Navy noise complaint data lost in glitches
-by Jessie Stensland, Whidbey News Times
Monday, June 28, 2021, 10:45 pm — Separate computer problems at Naval Air Station Whidbey Island resulted in the loss of years of public records and the inadvertent disabling of an email address for citizens to register aircraft noise complaints, resulting in months of messages being lost in the ether of cyberspace.
The problems publicly came to light after the anti-aircraft-noise activist group Citizens of Ebey’s Reserve, commonly known as COER, submitted a Freedom of Information Act request for telephone and email noise complaints and received a response that some data had been lost.
In an email to the newspaper, a base spokesperson explained that a computer hard drive crash caused the base to lose emails that Navy personnel sent in response to citizens complaints up to October 2020. The complaints themselves were stored separately and backed up.

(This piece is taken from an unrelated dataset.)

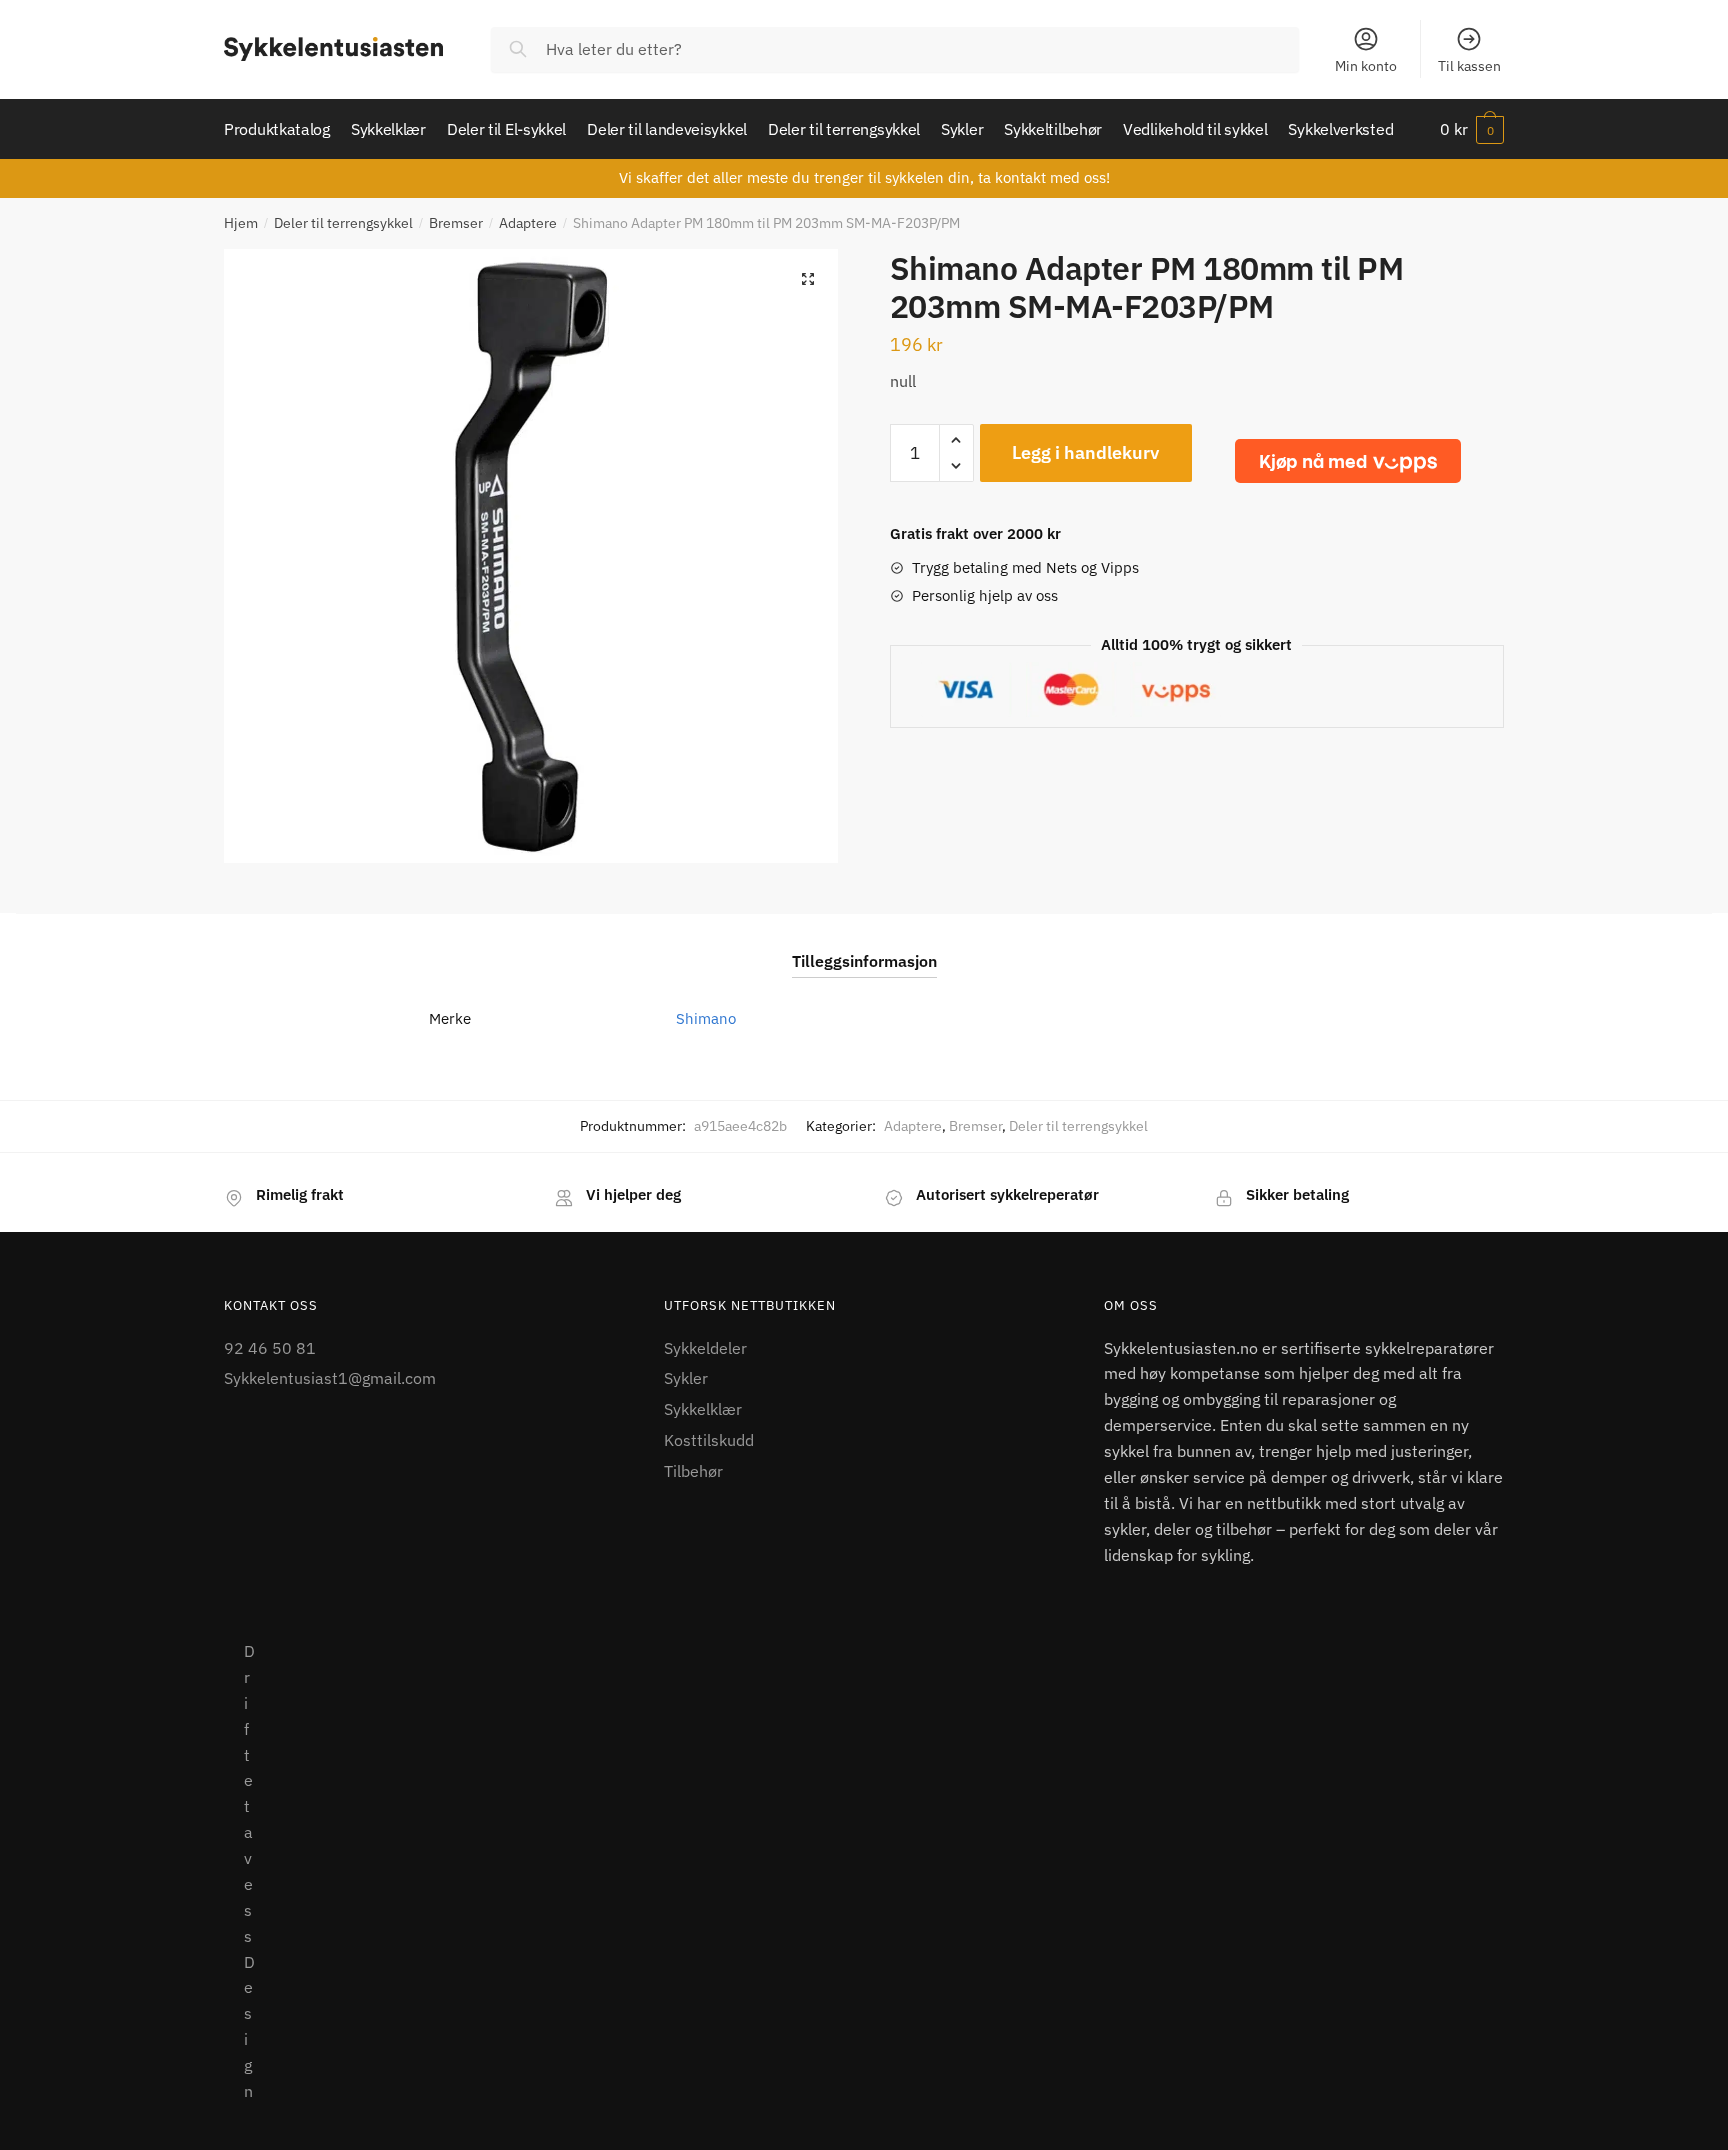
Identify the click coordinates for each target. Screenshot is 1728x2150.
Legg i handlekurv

In August 2020, the base underwent a station-wide computer system upgrade that caused the email address for complaints to be disabled. Although complaints are reviewed each day, the Navy spokesperson reported that it took base personnel six months to realize the email address wasn’t working and that a new address was set up immediately after discovering the problem.
Base officials set up a new comment address, email@example.com, as well as a phone line, at 360-257-6665, that residents can use to register their concerns, according to the Navy.
The complaints submitted to the address between August 2020 and February 2021 were not received by the base. COER claimed that the Navy knew about the email address problem immediately and didn’t fix the problem until the group complained in February.
“This strange failure of the Navy’s technology and their foot-dragging attention to fixing problems seems to reveal a disingenuous interest in providing reliable communications with the public,” said Bob Wilbur, COER president.
Wilbur estimated that about 7,380 email and voice complaints about noise from the EA-18G Growler aircraft were sent in 2020, although the Navy reports receiving half that. The communities that registered the most complaints were Coupeville, Port Townsend and Oak Harbor, but the Navy also received them from communities as geographically distant as the Olympic Peninsula, La Conner, Anacortes, the San Juan Islands and South Whidbey.
According to the base, the purpose of the noise complaint system is to ensure that aircraft operations comply with FAA regulations and base operating procedures to minimize the effect the noise has on neighboring communities. The EA-18G Growler aircraft, for example, has practice routes described in an Environmental Impact Statement.